:: Supplied records
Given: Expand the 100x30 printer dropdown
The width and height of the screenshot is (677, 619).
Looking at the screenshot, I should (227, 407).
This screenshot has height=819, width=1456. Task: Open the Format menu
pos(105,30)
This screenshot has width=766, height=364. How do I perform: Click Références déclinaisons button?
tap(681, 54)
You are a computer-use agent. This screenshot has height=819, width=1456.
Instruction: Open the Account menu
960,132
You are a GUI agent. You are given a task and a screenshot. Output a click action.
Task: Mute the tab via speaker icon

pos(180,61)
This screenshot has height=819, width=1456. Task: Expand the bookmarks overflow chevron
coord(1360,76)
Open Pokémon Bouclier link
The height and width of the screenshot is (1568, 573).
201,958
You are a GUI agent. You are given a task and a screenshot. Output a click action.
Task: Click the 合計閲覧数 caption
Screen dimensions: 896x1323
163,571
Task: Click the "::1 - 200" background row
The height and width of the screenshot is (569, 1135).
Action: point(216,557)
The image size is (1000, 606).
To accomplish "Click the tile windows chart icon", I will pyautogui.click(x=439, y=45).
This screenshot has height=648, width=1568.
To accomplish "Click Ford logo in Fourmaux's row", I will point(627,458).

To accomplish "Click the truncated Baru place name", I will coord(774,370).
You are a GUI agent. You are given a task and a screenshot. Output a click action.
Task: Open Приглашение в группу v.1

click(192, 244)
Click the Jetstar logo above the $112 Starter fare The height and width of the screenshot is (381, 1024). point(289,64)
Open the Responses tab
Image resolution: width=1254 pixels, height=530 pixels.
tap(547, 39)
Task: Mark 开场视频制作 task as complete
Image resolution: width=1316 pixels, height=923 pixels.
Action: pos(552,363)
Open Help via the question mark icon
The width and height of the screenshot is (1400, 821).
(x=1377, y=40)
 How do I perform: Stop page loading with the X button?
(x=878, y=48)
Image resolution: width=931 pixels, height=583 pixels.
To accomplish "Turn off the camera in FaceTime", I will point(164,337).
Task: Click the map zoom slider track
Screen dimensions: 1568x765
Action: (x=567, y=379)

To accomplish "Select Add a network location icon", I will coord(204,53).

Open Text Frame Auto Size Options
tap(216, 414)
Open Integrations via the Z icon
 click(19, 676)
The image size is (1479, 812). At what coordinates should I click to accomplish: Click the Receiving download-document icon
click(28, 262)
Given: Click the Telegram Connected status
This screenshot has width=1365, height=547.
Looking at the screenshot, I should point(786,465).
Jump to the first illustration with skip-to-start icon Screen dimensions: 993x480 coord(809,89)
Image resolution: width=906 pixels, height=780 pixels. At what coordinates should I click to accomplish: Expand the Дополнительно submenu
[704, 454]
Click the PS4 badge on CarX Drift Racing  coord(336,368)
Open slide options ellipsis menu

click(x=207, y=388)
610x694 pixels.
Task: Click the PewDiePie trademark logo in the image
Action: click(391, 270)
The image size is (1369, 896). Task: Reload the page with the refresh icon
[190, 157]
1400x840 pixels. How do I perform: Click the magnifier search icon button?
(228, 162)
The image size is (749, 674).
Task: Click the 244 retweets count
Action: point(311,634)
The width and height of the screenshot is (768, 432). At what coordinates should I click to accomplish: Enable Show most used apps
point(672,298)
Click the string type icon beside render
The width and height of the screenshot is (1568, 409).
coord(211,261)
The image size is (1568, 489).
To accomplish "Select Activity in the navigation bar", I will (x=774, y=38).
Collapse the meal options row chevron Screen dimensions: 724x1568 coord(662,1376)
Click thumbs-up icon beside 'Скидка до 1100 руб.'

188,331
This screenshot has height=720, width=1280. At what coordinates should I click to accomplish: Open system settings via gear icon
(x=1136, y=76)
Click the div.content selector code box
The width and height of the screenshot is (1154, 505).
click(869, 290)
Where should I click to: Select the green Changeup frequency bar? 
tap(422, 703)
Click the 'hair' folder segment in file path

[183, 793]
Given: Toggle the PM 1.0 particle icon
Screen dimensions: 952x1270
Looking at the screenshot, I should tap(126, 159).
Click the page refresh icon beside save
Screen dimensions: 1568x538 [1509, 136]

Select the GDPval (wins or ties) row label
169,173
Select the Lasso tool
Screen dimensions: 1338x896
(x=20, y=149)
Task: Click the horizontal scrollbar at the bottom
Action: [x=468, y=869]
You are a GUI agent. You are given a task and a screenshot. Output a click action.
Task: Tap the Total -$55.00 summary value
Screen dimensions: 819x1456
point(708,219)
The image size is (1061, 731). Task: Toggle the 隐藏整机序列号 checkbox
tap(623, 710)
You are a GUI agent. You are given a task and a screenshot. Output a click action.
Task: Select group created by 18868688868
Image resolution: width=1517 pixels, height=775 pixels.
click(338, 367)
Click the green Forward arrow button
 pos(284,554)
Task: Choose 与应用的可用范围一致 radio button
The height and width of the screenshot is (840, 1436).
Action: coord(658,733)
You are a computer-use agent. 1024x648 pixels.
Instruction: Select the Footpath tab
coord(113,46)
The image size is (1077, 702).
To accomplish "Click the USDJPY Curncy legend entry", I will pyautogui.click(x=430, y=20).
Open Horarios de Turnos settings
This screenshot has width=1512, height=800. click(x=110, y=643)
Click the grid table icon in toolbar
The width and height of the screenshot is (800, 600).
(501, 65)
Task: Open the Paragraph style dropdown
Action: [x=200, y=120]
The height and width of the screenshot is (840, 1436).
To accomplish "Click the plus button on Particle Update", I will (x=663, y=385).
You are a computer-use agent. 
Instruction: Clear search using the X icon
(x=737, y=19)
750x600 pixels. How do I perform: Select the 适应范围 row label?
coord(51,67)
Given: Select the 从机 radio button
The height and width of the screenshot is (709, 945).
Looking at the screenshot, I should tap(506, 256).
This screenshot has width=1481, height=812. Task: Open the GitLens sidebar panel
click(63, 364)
::::
Please rewrite the data starting at the line containing "You are a computer-use agent. 1024x648" and ending with the last line of the data as a JSON list of strings, one string per line, leaving out blank lines.

[
  "You are a computer-use agent. 1024x648 pixels.",
  "Instruction: Select the Footpath tab",
  "coord(113,46)",
  "The image size is (1077, 702).",
  "To accomplish \"Click the USDJPY Curncy legend entry\", I will pyautogui.click(x=430, y=20).",
  "Open Horarios de Turnos settings",
  "This screenshot has width=1512, height=800. click(x=110, y=643)",
  "Click the grid table icon in toolbar",
  "The width and height of the screenshot is (800, 600).",
  "(501, 65)",
  "Task: Open the Paragraph style dropdown",
  "Action: [x=200, y=120]",
  "The height and width of the screenshot is (840, 1436).",
  "To accomplish \"Click the plus button on Particle Update\", I will (x=663, y=385).",
  "You are a computer-use agent. ",
  "Instruction: Clear search using the X icon",
  "(x=737, y=19)",
  "750x600 pixels. How do I perform: Select the 适应范围 row label?",
  "coord(51,67)",
  "Given: Select the 从机 radio button",
  "The height and width of the screenshot is (709, 945).",
  "Looking at the screenshot, I should tap(506, 256).",
  "This screenshot has width=1481, height=812. Task: Open the GitLens sidebar panel",
  "click(63, 364)"
]